TASK DIRECTIONS: Rewrite the rows from the start through the line containing "Action: click(x=87, y=488)", inclusive, putting "panel" in place of "section header" and leaving everything else unchanged.

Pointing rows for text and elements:
§ §

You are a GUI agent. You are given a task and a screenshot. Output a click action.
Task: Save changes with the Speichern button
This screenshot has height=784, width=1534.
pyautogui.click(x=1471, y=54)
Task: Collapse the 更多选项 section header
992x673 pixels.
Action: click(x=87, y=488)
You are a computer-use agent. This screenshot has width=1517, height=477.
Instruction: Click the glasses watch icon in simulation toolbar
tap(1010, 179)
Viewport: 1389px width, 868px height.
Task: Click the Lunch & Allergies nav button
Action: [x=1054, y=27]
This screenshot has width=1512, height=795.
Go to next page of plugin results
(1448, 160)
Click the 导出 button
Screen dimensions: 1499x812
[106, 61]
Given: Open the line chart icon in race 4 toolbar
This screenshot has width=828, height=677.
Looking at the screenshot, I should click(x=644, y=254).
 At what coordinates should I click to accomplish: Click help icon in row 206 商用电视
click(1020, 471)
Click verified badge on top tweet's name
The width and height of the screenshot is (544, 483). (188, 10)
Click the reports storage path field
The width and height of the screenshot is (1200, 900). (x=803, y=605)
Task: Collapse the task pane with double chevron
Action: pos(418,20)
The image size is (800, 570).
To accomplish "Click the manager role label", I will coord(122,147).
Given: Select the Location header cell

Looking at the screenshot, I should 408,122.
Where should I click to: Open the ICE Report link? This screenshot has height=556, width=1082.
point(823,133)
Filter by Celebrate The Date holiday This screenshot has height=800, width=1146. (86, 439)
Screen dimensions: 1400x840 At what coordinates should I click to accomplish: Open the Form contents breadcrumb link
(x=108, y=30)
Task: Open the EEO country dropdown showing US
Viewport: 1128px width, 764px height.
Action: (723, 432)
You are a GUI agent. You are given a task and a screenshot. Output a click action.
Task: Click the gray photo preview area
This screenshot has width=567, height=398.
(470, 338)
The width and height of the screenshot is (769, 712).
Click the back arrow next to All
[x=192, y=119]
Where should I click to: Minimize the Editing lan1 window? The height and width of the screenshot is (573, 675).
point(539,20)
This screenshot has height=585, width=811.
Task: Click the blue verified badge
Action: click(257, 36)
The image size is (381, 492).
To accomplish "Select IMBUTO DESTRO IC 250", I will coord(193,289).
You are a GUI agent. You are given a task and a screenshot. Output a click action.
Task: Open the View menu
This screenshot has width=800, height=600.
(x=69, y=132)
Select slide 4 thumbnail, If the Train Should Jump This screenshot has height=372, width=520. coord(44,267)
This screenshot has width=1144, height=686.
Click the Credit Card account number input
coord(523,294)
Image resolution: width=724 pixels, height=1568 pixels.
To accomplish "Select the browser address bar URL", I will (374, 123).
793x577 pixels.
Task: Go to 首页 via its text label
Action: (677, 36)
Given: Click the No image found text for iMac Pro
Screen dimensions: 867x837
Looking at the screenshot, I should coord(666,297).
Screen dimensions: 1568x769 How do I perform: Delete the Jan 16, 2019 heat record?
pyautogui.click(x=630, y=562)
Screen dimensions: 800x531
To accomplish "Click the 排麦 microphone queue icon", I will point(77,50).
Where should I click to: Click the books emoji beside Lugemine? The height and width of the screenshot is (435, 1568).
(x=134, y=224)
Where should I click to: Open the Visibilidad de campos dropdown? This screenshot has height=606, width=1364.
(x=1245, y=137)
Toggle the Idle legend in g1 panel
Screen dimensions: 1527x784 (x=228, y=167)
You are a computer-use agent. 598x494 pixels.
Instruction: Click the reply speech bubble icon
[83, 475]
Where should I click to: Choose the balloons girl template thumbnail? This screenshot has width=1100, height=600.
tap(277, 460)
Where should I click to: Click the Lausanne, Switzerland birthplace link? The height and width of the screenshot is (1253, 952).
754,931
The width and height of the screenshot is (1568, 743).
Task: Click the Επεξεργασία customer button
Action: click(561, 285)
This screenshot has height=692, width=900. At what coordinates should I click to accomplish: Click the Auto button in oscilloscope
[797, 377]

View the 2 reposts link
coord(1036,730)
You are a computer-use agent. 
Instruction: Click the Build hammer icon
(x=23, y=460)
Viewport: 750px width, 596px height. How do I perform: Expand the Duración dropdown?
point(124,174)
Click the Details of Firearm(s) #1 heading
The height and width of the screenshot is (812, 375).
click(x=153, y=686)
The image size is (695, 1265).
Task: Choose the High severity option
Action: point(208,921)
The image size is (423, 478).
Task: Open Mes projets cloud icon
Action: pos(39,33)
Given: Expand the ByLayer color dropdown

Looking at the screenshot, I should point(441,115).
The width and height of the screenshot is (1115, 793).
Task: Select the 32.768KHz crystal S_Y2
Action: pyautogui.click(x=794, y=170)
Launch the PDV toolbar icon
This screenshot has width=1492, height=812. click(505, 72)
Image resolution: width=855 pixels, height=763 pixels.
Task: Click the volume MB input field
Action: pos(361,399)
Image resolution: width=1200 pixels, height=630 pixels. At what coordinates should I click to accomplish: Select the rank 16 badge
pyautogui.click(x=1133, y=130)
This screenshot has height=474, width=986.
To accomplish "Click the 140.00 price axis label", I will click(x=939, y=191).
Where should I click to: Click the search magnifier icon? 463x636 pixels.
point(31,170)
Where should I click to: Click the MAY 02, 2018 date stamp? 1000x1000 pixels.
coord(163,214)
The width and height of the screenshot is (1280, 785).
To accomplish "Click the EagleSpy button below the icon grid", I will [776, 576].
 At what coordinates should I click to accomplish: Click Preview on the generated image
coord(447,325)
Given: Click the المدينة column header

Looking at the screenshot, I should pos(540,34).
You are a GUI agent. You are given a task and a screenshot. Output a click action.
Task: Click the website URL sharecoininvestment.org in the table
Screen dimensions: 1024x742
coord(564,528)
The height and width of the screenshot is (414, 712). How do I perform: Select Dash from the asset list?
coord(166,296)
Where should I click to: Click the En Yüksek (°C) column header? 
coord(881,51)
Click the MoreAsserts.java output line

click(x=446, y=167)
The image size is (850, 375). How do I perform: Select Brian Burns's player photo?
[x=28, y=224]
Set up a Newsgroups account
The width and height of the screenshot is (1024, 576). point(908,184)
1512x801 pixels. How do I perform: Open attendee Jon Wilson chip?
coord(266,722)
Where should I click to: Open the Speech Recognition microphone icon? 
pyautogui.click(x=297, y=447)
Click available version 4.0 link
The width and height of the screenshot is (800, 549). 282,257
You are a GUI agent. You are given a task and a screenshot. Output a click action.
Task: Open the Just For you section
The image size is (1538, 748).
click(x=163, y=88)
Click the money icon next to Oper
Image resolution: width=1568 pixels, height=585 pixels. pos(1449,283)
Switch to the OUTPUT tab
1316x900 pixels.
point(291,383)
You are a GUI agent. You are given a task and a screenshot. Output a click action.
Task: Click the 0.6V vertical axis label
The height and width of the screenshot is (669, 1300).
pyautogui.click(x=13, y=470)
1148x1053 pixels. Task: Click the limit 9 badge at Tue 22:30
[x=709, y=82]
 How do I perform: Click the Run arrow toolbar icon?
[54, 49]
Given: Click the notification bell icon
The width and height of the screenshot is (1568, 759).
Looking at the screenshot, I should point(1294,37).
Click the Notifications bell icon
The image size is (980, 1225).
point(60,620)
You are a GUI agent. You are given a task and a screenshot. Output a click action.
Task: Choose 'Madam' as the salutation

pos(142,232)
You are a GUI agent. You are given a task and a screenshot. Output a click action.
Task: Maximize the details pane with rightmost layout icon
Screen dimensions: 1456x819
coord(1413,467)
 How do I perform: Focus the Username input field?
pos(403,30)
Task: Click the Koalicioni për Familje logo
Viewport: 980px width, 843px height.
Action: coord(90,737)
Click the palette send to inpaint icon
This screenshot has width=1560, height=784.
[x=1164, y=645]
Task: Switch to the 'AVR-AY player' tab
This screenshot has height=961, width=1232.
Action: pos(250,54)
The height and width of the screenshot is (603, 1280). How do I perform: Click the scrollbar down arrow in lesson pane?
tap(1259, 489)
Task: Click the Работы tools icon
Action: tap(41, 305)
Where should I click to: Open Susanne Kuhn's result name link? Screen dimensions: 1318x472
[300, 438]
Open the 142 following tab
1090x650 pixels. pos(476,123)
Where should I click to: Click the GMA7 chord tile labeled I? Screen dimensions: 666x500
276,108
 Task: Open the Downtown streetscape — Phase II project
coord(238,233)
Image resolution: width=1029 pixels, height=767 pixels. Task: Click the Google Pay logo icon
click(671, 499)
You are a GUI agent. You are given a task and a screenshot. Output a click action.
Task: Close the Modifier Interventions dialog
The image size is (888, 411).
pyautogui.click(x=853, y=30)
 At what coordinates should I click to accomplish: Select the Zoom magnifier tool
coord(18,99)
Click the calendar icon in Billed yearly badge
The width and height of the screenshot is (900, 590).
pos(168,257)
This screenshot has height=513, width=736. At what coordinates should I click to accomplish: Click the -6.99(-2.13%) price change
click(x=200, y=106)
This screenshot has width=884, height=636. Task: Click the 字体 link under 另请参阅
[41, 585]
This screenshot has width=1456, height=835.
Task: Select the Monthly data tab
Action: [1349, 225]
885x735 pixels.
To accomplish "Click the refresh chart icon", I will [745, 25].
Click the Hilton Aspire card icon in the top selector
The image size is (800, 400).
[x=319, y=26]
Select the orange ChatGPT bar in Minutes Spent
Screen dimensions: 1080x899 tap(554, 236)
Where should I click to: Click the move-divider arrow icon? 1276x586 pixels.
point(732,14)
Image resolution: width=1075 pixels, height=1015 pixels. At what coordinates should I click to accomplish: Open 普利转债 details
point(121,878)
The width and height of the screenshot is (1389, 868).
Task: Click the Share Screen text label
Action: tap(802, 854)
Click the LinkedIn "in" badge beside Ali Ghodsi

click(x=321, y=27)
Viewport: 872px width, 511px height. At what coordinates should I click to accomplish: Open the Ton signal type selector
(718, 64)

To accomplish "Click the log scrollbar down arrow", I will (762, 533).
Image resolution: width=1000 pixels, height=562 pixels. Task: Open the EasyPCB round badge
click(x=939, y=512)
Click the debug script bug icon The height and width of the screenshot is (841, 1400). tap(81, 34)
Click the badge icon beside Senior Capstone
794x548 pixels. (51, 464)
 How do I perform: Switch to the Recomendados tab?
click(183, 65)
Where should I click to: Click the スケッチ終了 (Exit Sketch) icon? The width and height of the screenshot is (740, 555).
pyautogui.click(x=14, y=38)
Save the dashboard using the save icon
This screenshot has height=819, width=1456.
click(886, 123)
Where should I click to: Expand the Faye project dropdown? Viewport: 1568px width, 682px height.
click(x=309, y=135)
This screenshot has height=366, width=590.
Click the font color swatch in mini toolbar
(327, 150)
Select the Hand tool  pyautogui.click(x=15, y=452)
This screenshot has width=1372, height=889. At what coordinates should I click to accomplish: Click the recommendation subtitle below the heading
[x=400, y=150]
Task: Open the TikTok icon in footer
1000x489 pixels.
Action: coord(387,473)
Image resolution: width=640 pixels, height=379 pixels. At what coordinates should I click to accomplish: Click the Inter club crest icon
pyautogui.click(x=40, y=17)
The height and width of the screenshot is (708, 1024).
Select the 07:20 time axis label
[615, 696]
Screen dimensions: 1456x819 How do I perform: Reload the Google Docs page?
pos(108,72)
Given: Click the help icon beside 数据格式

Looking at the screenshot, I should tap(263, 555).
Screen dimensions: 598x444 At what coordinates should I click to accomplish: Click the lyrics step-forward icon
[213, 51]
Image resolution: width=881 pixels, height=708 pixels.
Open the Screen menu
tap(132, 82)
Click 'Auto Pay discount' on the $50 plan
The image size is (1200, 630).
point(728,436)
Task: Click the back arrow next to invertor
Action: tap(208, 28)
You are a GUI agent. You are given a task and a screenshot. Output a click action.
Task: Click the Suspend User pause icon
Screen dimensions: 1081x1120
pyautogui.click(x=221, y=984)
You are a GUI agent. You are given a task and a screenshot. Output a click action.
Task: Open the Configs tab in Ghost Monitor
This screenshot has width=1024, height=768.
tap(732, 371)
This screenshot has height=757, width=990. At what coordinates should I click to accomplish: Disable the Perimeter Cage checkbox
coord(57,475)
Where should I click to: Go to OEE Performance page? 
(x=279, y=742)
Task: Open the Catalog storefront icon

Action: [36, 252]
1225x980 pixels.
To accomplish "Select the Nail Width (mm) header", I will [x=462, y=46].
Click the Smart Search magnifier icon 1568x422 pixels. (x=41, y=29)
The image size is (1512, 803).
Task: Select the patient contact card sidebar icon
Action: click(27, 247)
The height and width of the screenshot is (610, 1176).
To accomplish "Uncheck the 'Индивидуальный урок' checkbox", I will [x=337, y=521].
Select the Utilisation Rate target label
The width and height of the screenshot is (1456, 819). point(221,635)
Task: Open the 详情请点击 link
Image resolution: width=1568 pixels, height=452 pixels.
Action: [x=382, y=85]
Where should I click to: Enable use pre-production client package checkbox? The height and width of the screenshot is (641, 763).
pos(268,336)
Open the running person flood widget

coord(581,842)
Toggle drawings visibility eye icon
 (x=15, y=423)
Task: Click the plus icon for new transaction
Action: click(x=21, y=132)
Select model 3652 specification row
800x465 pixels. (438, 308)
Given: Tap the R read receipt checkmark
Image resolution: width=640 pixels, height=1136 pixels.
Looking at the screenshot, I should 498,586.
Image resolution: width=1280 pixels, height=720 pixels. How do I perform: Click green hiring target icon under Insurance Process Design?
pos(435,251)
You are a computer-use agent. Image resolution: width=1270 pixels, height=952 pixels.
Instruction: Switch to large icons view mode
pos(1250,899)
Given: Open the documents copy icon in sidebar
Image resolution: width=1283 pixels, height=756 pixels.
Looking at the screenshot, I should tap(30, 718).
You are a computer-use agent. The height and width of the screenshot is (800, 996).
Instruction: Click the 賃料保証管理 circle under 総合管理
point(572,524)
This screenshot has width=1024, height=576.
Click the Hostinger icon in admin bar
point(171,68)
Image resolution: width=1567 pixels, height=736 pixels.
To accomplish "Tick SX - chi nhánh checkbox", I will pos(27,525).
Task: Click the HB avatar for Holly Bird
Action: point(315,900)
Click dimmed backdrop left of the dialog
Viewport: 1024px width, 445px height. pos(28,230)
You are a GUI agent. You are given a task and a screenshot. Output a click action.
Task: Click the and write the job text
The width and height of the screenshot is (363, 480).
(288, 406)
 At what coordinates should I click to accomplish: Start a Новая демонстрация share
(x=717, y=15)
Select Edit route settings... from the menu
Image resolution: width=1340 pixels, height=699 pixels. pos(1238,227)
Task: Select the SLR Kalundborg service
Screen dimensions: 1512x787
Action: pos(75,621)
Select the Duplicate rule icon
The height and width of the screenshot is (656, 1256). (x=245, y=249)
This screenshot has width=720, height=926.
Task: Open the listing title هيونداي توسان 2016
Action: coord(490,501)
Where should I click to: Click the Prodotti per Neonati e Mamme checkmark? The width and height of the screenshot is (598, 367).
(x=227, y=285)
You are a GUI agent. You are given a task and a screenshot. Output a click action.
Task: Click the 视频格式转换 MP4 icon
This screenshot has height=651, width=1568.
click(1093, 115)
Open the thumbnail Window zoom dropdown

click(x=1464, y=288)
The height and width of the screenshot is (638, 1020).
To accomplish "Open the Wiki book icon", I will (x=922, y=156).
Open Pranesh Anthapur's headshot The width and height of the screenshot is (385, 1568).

§ §

EXERCISE RESPONSE:
You are a GUI agent. You are given a task and a screenshot. Output a click action.
Task: Save changes with the Speichern button
This screenshot has height=784, width=1534.
pyautogui.click(x=1471, y=54)
Task: Collapse the 更多选项 panel
992x673 pixels.
Action: click(x=87, y=488)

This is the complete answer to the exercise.